Now this agent has both tiers. Every file gets formatted on write (micro). The full output gets validated before completion (macro). If the Stop hook blocks, the agent continues working until all checks pass.

Read-Only Validator Agents

For the third tier, create a dedicated validator agent that cannot modify files. The disallowedTools field enforces this at the tool level:

# .claude/agents/output-validator.md
---
name: output-validator
description: Validate agent output without modifying files. Use after builder agents complete.
model: haiku
disallowedTools: Write, Edit, NotebookEdit
---
 
You are a read-only validator. Your job:
 
1. Read all files the builder created or modified
2. Verify exports, type safety, and error handling
3. Run the test suite with Bash
4. Report issues as a list. Do NOT fix anything.
 
If all checks pass, say "Validation passed" with a summary.
If issues exist, list each one with file path and line reference.

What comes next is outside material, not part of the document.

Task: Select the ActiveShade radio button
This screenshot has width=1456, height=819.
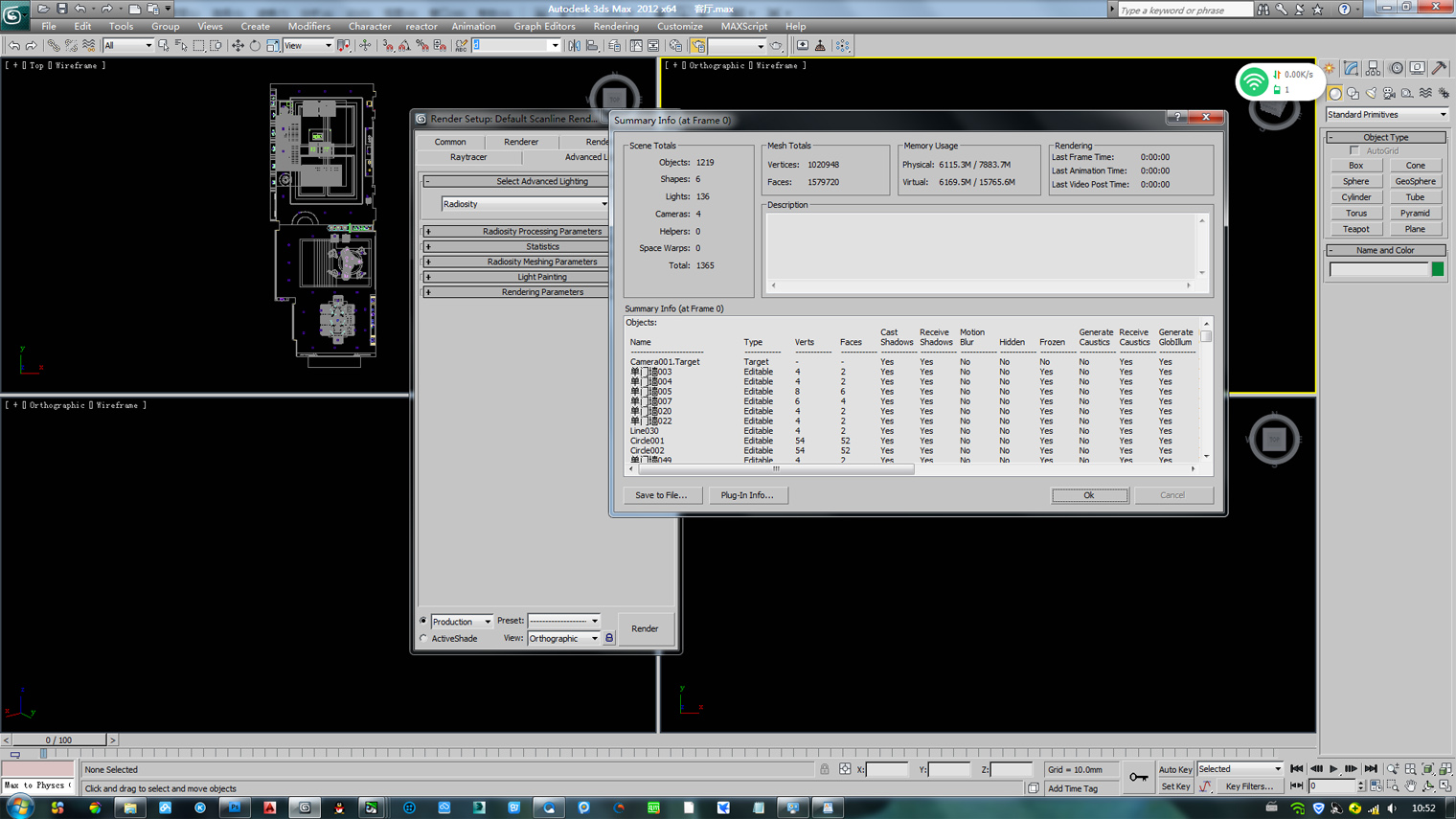Action: (x=423, y=639)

This agent literally cannot write files. It can only read and report. Pair it with a builder using task dependencies:

TaskCreate(subject="Build auth module", description="...")
TaskCreate(subject="Validate auth module", description="Run output-validator on src/auth/")
TaskUpdate(taskId="2", addBlockedBy=["1"])

When to Use Each Tier

Micro only (PostToolUse) works well for small, focused tasks where formatting and linting are the main quality concerns. Low overhead, immediate feedback.

Micro + macro (PostToolUse + Stop) fits agents that produce multiple files with structural requirements. The Stop hook catches what linting cannot: missing files, incomplete implementations, failing tests.

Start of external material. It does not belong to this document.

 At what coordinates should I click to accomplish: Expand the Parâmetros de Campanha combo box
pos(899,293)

All three tiers suits critical code paths where you need both automated checks and an independent review. The validator agent provides a second opinion that the builder's hooks cannot.

Start with micro validation on your most-used agent. Add a Stop hook the first time an agent delivers incomplete output. Add the validator pattern when you need confidence that the output works as a whole, not just file by file. You can define these agent configurations in your CLAUDE.md or as standalone agent files in .claude/agents/, whichever fits your project structure better.

Beyond Single Agents

Self-validation and team validation aren't competing strategies. They're layers. An agent with embedded PostToolUse hooks and a Stop script handles 90% of quality issues before a validator ever looks at the output. The validator then focuses on integration concerns and architectural correctness instead of catching lint errors.

Build custom agents with validation baked in from the start. Set up the full hooks system for project-wide lifecycle events. And when you need team-level quality assurance, pair your self-validating builders with read-only validators that catch what automation misses.